27. La société Legea, SW, CQ, ET, VW, le gouvernement polonais et la Commission européenne ont déposé des observations écrites.

28. La tenue d’une audience n’a pas été jugée nécessaire.

IV. Appréciation

C.   Observation liminaire

29. La présente procédure préjudicielle porte sur l’interprétation du droit de l’Union en matière de marques et vise à déterminer comment les droits exclusifs attachés à la propriété d’une marque peuvent être exercés lorsque celle-ci appartient à plusieurs cotitulaires (ou copropriétaires) ( 9 ).

30. La juridiction de renvoi indique que « certaines des marques en cause sont des marques de l’Union européenne », mais ne précise pas si c’est le cas ou non pour la marque « Legea » en cause ( 10 ).

31. Il ressort des observations des parties que la controverse a porté sur différents enregistrements (nationaux, de l’Union et internationaux) du signe « Legea » ( 11 ), mais, je le répète, la décision de renvoi ne permet pas de savoir avec certitude si la marque enregistrée à l’EUIPO est bien celle en cause dans la présente procédure préjudicielle ( 12 ).

32. Dans ces circonstances, afin de couvrir toutes les possibilités, il conviendra de procéder à une analyse de la réglementation tant en matière de marques de l’Union européenne que de marques nationales.

33. Les questions préjudicielles posées par la juridiction de renvoi concernent l’interprétation du règlement 2017/1001 et de la directive 2015/2436. Toutefois, comme je l’ai déjà indiqué, je ne pense pas que les dispositions de ces deux textes s’appliquent aux faits du litige, survenus en 1993 et au mois de décembre 2006.

34. En effet :

– la licence aux fins de l’utilisation de la marque a été octroyée en 1993. Il s’agirait donc d’une marque nationale régie par le droit interne, que la directive 89/104 visait à harmoniser. Ratione temporis, ce n’est pas la directive 2015/2436 qui s’applique à cette marque, mais la directive 89/104 ;

– VW a retiré son consentement à l’octroi de la licence en 2006, c’est‑à-dire avant l’entrée en vigueur du règlement 2017/1001. Si les règles régissant les marques communautaires (par la suite marques de l’Union européenne) étaient applicables à ce retrait de consentement, il s’agirait de celles figurant dans le règlement no 40/94 et non de celles du règlement 2017/1001 ( 13 ).
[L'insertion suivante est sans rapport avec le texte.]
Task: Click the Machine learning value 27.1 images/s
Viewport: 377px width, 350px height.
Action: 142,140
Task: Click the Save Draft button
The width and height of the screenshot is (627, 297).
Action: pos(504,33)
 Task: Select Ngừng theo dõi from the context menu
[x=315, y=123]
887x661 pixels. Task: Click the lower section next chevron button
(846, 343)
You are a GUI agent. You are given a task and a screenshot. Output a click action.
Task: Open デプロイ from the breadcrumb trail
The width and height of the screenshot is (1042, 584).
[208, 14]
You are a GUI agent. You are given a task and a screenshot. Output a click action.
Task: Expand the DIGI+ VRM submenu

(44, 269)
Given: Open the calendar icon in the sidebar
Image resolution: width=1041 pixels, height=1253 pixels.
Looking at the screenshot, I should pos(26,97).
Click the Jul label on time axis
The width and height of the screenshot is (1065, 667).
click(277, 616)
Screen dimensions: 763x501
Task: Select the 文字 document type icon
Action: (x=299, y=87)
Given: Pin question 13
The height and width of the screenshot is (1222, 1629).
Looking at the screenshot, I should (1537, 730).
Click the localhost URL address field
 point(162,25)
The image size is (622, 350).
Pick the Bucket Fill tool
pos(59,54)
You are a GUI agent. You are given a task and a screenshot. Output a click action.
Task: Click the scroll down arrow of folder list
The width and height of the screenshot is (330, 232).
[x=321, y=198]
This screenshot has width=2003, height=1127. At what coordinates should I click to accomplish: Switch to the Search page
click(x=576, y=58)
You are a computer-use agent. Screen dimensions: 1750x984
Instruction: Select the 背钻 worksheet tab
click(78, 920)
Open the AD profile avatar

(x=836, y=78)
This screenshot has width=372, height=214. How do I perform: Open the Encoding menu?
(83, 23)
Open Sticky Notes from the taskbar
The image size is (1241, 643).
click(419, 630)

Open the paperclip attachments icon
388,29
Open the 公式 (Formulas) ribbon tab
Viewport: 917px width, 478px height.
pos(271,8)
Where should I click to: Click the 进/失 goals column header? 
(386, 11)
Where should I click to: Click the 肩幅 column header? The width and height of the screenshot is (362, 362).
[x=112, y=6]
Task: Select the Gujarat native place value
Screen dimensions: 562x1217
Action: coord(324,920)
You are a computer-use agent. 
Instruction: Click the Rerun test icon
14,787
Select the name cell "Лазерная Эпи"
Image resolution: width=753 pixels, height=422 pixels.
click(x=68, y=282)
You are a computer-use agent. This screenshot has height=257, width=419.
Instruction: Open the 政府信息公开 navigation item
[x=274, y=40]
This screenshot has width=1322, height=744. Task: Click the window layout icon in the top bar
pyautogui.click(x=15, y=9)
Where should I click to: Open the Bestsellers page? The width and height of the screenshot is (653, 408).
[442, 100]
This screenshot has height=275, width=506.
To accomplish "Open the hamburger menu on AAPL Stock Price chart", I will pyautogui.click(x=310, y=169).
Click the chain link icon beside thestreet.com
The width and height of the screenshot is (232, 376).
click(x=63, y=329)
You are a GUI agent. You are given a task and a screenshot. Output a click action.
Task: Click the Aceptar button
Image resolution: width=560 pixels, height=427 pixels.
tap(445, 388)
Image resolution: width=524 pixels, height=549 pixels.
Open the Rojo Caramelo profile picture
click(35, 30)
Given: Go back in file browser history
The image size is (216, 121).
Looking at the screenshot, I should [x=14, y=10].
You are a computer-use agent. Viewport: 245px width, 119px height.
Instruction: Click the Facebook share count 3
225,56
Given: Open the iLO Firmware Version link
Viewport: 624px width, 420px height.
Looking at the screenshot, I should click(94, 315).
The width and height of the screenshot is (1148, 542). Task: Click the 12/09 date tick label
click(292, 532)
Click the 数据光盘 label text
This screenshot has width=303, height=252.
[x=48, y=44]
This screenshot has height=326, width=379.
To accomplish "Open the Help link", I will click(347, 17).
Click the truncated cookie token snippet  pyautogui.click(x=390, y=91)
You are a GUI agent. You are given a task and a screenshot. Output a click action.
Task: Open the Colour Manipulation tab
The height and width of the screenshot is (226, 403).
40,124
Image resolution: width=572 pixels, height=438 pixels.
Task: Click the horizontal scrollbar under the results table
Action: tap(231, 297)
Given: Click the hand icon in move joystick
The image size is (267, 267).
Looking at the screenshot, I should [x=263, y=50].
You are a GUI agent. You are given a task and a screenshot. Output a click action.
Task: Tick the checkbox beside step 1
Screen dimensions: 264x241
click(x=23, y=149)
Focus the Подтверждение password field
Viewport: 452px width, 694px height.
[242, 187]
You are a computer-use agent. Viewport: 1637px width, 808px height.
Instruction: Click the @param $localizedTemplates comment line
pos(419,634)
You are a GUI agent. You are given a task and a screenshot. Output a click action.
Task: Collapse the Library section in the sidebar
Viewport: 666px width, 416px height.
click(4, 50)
35. En tout état de cause, étant donné que le contenu des deux blocs législatifs (la directive 89/104 et le règlement no 40/94, d’une part, et la directive 2015/2436 et le règlement 2017/1001, d’autre part) est similaire dans ce domaine, les raisonnements concernant le premier peuvent être transposés au second. Pour mettre en évidence le parallélisme, j’indiquerai les correspondances existantes.

D.   Sur la recevabilité des questions préjudicielles

36. SW, CQ et ET soutiennent que la première question préjudicielle n’est pas nécessaire pour trancher le litige au principal ( 14 ). Ils font valoir que, la licence ayant été octroyée par les cotitulaires à l’unanimité ( 15 ), il n’est pas pertinent de savoir si la majorité suffisait pour prendre une telle décision.

37. Il est probable que l’approche de SW, CQ et ET soit correcte, mais on ne saurait exclure la pertinence de la question de la juridiction de renvoi, si celle-ci souhaite attacher une conséquence juridique au fait que, à l’époque, la décision à l’unanimité des cotitulaires de la marque aurait pu être une décision à la majorité.

38. De ce point de vue, la circonstance que la marque appartenant en indivision à plusieurs titulaires puisse être cédée à des tiers à la majorité, et non nécessairement à l’unanimité, pourrait éventuellement avoir une incidence sur le sort ultérieur de la licence d’utilisation (notamment en ce qui concerne son retrait) ( 16 ).

39. La société Legea y a opposé une exception d’irrecevabilité tirée de l’absence de réglementation en droit de l’Union des conditions de formation du consentement des copropriétaires d’une marque, tant pour octroyer une licence d’utilisation par un tiers que pour la retirer.

40. La décision de renvoi laisse entendre que, pour la Corte suprema di cassazione (Cour de cassation), il est loin d’être évident que la réglementation de l’Union puisse apporter une solution au point litigieux. Cette juridiction pose ses questions précisément parce qu’elle nourrit des doutes à cet égard.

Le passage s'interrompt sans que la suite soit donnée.